Through the MFA-CW we have witnessed a wide-scale change in the coordination of the literary arts in the United States since the 1960s, based on a model founded in Iowa in the mid-1930s. This change––the proliferation of advanced degrees in creative writing, especially pronounced in the last decade––has been credited with fundamentally reshaping American arts and letters (McGurl, 2009). While the emergence and rise of a new post-graduate degree program more broadly might be explained through research on occupational closure and human capital theory, these theoretical trajectories seem less applicable to the case of the MFA-CW. The existing literature from the study of the professions on occupational closure and human capital may simply be poor fits to explain the proliferation of the MFA-CW, or they may be problematic more broadly for the arts and artistic careers in general. This, in turn, may signal a broader disconnect between contemporary scientific research on occupations and professions and occupations and professions in the arts more broadly. One strategy for dealing with this disconnect may involve a look to the “Production of Culture” approach as first elucidated in the 1970s (see Peterson & Anand, 2004 for review). In treating creative industries as a special class for organizational analysis, one of the early goals of the approach was to serve as an “accounting device,” engaging in similar exploratory analyses to see if scholars could collaboratively build up to general rules and principles across culture producing industries and fields. While this early project in the Production of Culture approach remains somewhat incomplete, it can be reignited through an analysis of the rise of degree specialization across occupations and practices in the arts and arts related industries (e.g. see Porcello, 2004 for sound engineers, Rabkin, 2013 for artists, and more generally SNAAP at the Indiana University Center for Postsecondary Research).

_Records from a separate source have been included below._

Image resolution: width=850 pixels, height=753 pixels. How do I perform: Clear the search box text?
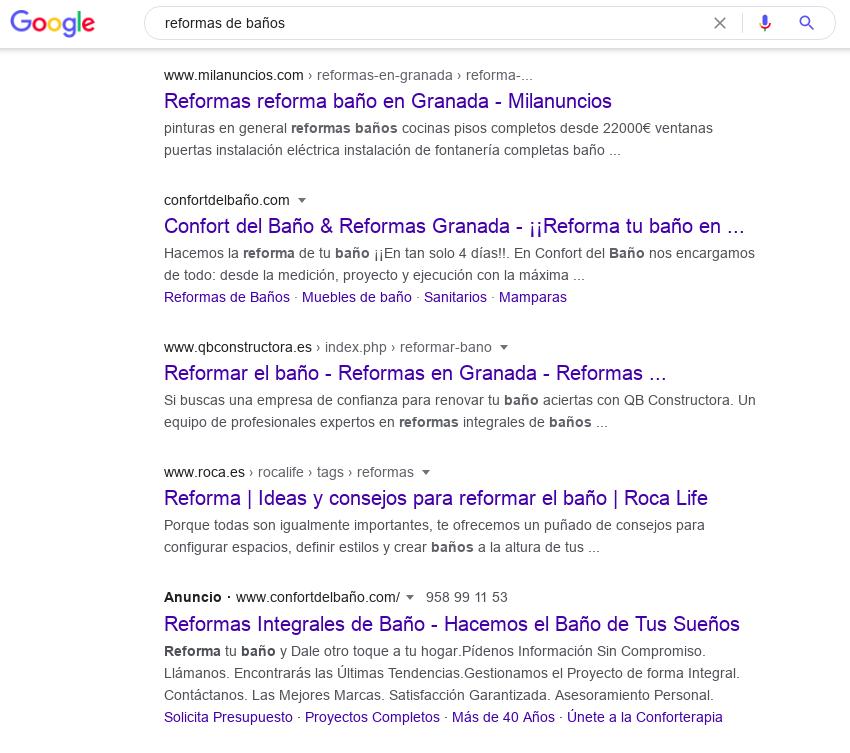click(719, 23)
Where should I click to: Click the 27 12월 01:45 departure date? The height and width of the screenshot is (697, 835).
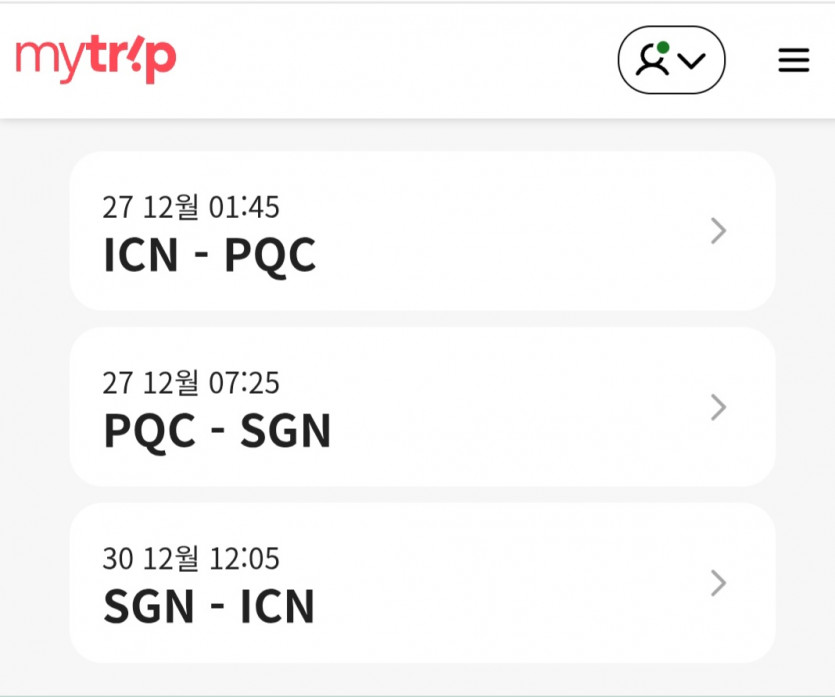pos(191,207)
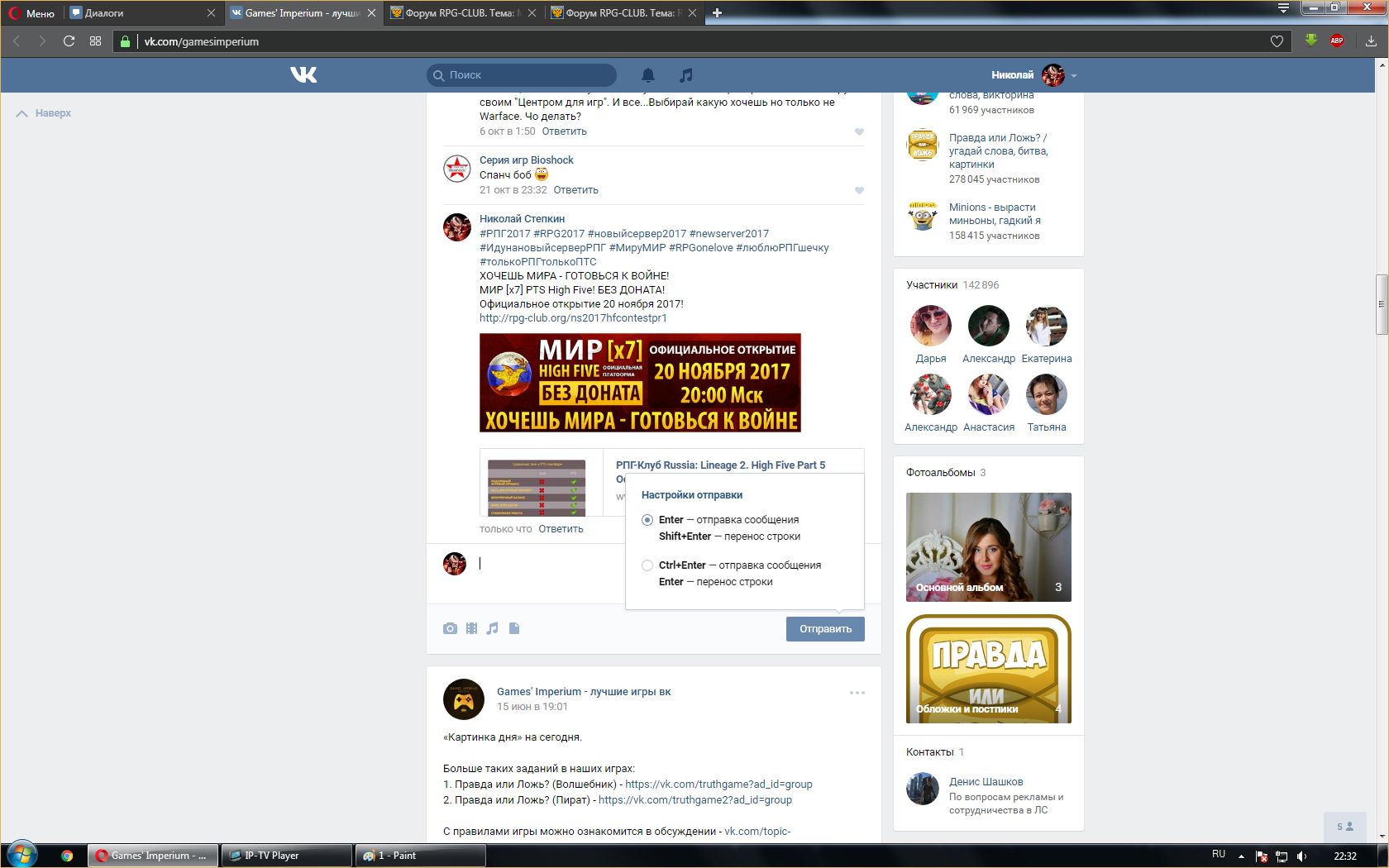Click the page vertical scrollbar thumb

pos(1381,304)
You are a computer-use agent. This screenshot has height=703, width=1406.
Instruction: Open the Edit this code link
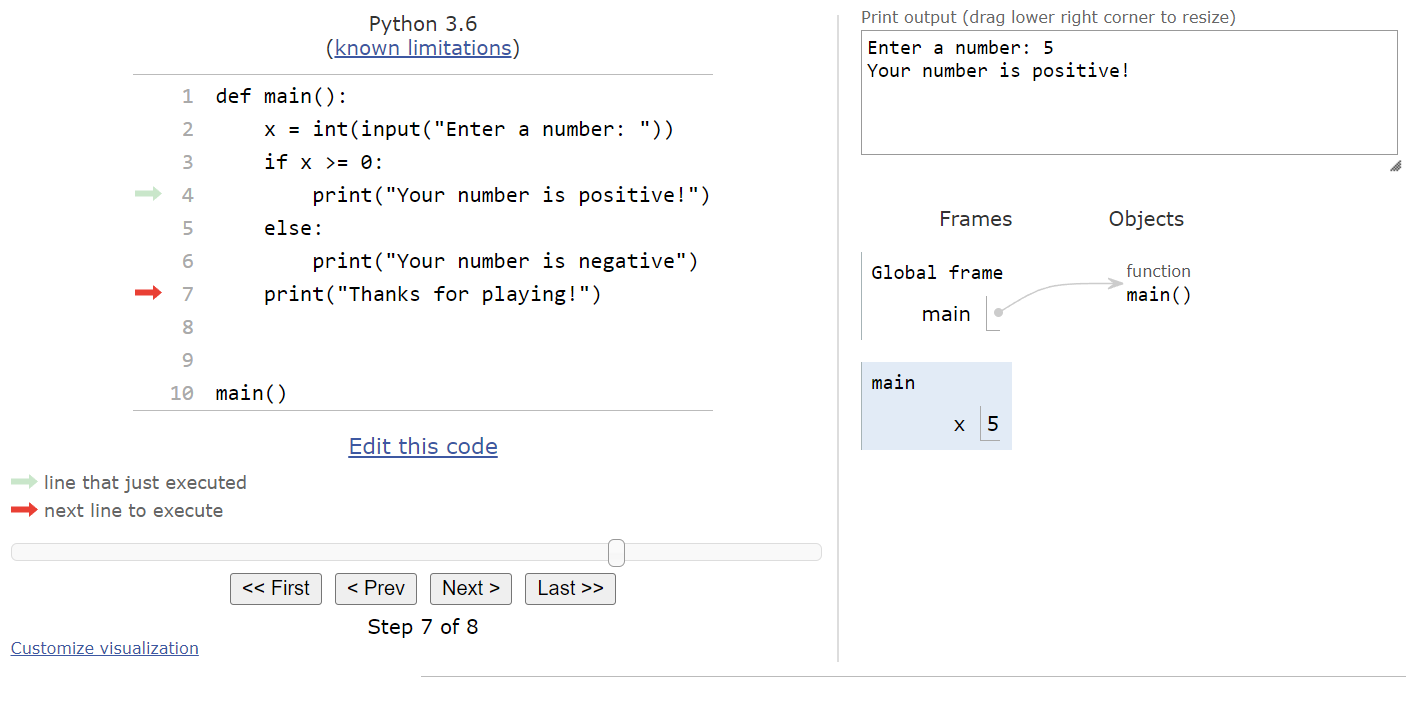click(x=423, y=446)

Both the study of the creative professions and research on professions and professionalization more generally will benefit from increased attention to the integration of meanings and practices and, in particular, to an investigation of the uses of meaningful objects. While the professions and professionalization literature has mostly focused on jurisdiction, closure, and an objective expertise, the creative professions highlight the extent to which less visibly instrumental but no less meaningful mechanisms contribute to professional autonomy, market control, and power.